Two entries on the zerohedge log:
http://www.zerohedge.com/news/2013-01-12/guest-post-social-security-system-already-broke

and one that leads me to:
http://www.zerohedge.com/contributed/2013-01-13/ceo-german-multinational-costs-monetary-are-union-too-high

That’s the difference between states and firms. States to make firms suffer and firms have to see how to get out of it with their own money. States never get out of it with “their” own money. They just steal more (that’s called tax)

The booms are introduced by to cheap money. And money without worth. That’s the point. If the US would have to gurantee their currency with something of value. They would not be able to pile up that many debts. So it’s easy, they export Dollars and get something of some real value in return. The Dollar owner just can “hope” that he may be able to buy something with an paper later.

The USA overall lives on the expenses of the world and still they have sky rocketing records of the food ration cards.

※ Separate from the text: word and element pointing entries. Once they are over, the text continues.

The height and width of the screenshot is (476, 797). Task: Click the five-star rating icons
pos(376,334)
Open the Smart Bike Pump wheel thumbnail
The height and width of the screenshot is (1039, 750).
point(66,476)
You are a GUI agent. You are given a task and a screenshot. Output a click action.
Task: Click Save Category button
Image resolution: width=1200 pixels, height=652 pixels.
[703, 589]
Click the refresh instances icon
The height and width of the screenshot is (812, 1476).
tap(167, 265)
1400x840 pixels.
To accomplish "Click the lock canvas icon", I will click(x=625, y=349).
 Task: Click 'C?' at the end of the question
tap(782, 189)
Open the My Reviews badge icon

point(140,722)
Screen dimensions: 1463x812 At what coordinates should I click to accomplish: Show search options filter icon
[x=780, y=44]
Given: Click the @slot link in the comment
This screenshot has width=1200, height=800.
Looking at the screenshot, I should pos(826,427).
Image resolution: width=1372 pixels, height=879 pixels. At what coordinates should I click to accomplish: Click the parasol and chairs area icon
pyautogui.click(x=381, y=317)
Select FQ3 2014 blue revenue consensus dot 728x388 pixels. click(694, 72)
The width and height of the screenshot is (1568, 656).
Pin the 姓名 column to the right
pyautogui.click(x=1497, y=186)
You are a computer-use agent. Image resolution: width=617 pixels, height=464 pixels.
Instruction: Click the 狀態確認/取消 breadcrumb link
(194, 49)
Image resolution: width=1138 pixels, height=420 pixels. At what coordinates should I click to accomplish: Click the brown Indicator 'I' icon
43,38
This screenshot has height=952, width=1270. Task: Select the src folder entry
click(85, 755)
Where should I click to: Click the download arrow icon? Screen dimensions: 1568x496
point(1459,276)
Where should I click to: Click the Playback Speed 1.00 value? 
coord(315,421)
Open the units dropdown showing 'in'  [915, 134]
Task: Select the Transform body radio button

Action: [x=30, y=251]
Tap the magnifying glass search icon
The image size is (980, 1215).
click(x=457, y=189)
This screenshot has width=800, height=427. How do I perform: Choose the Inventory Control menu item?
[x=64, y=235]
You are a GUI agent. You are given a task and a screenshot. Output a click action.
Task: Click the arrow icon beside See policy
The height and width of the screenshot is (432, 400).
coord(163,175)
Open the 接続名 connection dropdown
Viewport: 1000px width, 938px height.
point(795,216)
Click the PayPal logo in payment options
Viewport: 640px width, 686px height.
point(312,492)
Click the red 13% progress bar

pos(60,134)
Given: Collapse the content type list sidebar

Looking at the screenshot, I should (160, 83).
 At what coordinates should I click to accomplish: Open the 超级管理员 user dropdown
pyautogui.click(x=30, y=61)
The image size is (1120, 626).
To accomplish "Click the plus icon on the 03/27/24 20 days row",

In the end it means the debts are somewhere cycling around without being used for highering the the real goods output. And that fits perfectly. The debts we have in the states are circled around. Greece can not pay so they got “new money” read “new debts” from the EU. And the banks which take in the money are buying new “bonds” of states. Handing it out as “security” to the central banks and there is it the debt. The so called “assets” (bonds) read debt claim is the highes in all central banks ever in non-war times. So that means the central banks are the biggest holders of “promises” of states to pay back their debt.

Well that’s a neat system isn’t it. The states to guranteee the mony monopoly to the central banks and the central banks take the parity value of the bonds from states as “given”. So how long would you expect such a system to be trust-worthy?